Asia - Pacific

Thai king’s fever has ‘subsided’: Royal Household

88-year-old Bhumibol Adulyadej, world’s longest reigning monarch, treated with antibiotics after low fever, high pulse rate

Ekip  | 01.10.2016 - Update : 07.10.2016
Thai king’s fever has ‘subsided’: Royal Household

Banghok

By Max Constant 

BANGKOK 

Thailand’s 88-year-old revered king was treated for a lung infection earlier this week, but has now recovered, according to a brief statement released Saturday by the Royal Household Bureau.

King Bhumibol Adulyadej experienced “a low fever and a high pulse rate with a lot of phlegm” on Wednesday and Thursday, which prompted the monarch’s medical team to conduct a blood test and an X-ray examination.

The monarch was then treated with antibiotics and, on Saturday, the fever had subsided, added the statement.

Royal Household Bureau statements on the king’s health invariably conclude on an improvement in the monarch’s condition.
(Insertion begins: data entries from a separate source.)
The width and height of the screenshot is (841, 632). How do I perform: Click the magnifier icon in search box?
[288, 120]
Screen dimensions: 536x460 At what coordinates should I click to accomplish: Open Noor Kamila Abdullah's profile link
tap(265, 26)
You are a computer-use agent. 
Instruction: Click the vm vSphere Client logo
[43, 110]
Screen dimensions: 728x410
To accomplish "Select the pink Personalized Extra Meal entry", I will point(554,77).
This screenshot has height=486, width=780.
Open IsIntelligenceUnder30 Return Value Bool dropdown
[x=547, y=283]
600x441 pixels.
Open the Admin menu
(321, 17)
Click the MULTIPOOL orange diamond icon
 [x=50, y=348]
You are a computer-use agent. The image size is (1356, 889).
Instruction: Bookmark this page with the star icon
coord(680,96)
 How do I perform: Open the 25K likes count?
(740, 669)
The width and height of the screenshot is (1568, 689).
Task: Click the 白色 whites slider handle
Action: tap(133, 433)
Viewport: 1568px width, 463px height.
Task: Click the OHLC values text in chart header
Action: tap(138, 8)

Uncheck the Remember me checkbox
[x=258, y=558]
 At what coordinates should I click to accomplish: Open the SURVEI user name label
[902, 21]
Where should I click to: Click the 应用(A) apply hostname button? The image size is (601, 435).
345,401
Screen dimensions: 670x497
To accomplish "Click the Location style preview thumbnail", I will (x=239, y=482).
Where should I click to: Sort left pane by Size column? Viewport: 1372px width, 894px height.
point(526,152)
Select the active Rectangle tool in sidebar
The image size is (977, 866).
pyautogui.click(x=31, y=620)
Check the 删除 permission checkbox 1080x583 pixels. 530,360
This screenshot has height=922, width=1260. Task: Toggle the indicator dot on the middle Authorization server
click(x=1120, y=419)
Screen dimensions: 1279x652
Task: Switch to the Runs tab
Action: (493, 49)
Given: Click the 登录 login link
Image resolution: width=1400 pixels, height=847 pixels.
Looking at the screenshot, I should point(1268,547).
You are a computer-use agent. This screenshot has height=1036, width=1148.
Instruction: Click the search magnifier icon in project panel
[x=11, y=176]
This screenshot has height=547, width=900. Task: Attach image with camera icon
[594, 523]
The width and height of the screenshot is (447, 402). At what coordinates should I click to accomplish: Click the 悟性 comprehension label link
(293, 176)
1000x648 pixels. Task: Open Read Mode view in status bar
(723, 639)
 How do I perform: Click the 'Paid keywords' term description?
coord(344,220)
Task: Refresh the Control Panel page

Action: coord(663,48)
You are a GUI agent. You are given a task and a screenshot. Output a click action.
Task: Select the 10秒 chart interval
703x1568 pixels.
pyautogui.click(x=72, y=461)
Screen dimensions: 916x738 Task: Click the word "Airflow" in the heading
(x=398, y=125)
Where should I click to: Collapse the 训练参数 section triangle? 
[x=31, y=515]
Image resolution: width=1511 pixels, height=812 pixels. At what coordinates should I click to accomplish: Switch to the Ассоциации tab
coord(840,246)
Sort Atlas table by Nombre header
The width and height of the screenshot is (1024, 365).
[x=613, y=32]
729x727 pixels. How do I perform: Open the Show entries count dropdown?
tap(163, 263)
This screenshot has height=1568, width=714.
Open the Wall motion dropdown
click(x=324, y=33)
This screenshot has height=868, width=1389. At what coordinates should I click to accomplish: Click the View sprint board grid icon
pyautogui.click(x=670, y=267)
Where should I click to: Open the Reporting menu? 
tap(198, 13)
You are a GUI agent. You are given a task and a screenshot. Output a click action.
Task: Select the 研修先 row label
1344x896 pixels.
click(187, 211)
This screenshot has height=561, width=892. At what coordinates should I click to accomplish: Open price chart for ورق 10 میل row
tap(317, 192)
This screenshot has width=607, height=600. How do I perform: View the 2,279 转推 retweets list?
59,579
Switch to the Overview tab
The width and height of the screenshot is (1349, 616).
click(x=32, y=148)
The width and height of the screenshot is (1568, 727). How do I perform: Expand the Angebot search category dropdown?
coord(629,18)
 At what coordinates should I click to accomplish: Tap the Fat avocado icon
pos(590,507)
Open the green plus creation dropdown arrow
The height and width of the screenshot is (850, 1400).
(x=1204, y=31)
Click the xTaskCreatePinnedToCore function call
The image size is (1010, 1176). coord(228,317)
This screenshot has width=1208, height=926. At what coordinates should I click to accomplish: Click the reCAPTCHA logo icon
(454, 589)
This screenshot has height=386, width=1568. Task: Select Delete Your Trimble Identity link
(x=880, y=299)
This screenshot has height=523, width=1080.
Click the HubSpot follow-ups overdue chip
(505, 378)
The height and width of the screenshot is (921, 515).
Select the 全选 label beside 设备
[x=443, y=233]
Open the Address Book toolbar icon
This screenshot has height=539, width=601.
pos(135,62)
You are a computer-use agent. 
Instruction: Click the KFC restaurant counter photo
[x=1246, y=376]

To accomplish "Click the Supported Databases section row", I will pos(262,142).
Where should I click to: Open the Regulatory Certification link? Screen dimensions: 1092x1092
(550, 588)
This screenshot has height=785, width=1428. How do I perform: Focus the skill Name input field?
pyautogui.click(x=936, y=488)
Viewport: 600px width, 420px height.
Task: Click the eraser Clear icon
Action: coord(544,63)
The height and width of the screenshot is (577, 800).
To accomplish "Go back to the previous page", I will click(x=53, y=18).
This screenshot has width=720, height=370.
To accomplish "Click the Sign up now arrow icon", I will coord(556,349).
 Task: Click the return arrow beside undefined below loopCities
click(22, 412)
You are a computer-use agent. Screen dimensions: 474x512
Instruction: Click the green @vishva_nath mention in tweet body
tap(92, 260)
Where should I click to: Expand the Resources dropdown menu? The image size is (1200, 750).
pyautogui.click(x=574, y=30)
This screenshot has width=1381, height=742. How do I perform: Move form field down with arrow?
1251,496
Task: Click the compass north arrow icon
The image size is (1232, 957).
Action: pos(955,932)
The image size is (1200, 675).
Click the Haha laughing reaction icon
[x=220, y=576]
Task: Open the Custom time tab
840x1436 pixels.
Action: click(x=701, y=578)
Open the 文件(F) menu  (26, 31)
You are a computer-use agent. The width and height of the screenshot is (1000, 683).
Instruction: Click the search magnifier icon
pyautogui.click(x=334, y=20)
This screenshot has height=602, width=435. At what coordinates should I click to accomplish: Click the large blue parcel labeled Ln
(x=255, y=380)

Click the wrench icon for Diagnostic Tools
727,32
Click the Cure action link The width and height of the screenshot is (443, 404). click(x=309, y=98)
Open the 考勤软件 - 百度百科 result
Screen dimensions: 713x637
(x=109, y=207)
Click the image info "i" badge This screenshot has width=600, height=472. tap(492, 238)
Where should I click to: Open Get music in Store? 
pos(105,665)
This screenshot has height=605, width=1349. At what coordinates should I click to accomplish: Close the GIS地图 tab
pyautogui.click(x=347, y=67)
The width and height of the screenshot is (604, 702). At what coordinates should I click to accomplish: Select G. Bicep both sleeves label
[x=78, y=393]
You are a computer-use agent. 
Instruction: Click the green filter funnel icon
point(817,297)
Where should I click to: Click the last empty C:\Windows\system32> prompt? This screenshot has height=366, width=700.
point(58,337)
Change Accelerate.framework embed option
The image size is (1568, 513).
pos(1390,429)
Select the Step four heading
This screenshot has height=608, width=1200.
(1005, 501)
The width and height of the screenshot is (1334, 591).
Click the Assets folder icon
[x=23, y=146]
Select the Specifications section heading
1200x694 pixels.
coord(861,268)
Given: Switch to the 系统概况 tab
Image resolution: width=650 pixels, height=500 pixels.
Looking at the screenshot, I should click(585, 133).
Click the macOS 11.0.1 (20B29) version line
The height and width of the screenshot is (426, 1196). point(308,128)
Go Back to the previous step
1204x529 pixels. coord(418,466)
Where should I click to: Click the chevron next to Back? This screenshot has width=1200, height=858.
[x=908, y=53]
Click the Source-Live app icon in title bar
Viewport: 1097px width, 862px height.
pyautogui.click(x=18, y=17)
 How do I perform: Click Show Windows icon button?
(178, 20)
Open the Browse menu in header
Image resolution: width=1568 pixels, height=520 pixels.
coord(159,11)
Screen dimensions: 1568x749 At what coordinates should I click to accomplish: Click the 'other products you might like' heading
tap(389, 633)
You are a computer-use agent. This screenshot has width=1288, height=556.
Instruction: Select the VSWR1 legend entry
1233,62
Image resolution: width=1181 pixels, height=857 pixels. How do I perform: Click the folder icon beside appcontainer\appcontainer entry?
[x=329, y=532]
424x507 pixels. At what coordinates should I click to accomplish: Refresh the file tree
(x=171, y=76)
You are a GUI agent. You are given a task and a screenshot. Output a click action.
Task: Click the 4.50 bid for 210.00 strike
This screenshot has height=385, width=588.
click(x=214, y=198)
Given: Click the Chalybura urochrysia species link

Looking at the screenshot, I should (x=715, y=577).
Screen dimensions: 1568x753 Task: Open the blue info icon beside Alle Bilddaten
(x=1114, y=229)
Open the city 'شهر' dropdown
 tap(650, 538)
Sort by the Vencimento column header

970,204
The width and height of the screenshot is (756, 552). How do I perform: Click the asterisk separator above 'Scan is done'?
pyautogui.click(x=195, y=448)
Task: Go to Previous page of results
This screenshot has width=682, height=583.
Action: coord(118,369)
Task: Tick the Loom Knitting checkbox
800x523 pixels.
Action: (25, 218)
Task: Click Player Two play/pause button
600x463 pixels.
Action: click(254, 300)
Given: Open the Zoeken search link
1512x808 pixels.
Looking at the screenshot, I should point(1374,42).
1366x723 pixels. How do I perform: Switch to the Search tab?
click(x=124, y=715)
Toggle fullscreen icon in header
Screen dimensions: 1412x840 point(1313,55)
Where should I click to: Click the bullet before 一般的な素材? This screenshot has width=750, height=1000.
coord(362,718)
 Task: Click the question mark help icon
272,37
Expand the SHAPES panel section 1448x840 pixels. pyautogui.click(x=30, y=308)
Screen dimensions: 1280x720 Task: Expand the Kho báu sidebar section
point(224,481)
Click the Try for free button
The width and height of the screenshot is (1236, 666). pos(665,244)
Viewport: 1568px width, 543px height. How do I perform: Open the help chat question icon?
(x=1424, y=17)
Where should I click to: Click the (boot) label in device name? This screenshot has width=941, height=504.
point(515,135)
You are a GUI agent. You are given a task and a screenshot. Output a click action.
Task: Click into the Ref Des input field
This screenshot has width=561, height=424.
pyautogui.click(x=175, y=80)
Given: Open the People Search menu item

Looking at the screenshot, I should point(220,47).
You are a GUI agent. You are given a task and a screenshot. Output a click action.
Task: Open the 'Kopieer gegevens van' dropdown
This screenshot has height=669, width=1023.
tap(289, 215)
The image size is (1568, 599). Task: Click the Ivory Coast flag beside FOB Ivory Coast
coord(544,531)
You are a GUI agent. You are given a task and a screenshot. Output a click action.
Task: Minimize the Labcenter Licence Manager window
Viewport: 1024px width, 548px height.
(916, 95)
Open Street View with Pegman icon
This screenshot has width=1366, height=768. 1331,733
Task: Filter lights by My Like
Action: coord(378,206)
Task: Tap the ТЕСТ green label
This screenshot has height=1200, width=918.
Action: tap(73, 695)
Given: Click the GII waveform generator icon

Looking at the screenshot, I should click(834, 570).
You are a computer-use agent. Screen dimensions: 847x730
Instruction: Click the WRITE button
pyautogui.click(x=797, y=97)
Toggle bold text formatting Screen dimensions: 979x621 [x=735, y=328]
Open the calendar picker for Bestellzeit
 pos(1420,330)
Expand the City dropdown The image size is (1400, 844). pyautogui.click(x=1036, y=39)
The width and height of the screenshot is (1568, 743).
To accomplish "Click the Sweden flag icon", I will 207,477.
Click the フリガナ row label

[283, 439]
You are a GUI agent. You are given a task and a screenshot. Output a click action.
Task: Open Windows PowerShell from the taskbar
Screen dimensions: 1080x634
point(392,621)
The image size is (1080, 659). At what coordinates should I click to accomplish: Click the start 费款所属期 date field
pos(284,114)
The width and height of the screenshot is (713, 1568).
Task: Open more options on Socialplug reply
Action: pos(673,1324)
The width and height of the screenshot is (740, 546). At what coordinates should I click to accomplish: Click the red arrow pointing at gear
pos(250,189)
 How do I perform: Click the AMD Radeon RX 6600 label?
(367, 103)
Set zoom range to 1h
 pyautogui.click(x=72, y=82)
The last statement, published Sept. 2, was almost identical as the one released Saturday.

The king’s health has been a matter of deep concern for many Thais.

The king, who is suffering from a range of ailments, from regular lung infections to spinal cord problems, has been mostly hospitalized in Bangkok's Siriraj hospital since 2009.

According to the 1924 succession law, the successor will be Crown Prince Vajiralongkorn, the 63-year-old only son of the king.

Vajiralongkorn, whose private life has been subject to debate, albeit in closed circles because of Thailand’s harsh lese-majeste law, is much less popular than his father.

After the king’s passing, analysts foresee an unavoidable decline in the prestige of the monarchic institution which had been quasi-resurrected by King Bhumibol from the end of the 1950s, when military dictator Field Marshall Sarit Thanarat understood that he could utilize a revival of the monarchy for personal benefit.

From that moment on, the king -- accompanied by his queen -- crisscrossed the country's rural areas, putting himself in direct contact with the country's most deprived.

The king launched numerous projects, from helping ethnic minorities in the mountainous areas of the north, to encouraging a switch from opium growing to coffee, to medical endeavors such as sponsoring the fight to rid the world of chronic diseases, such as leprosy and polio.

Analysts say privately that the decline in the king's health is one of the reasons why military officials are trying to maintain their role at the helm of the country, after overthrowing the elected government of Yingluck Shinawatra in a May 2014 coup.

The military, they claim, is simply trying to maintain control of the country during the delicate period during which a new monarch will emerge.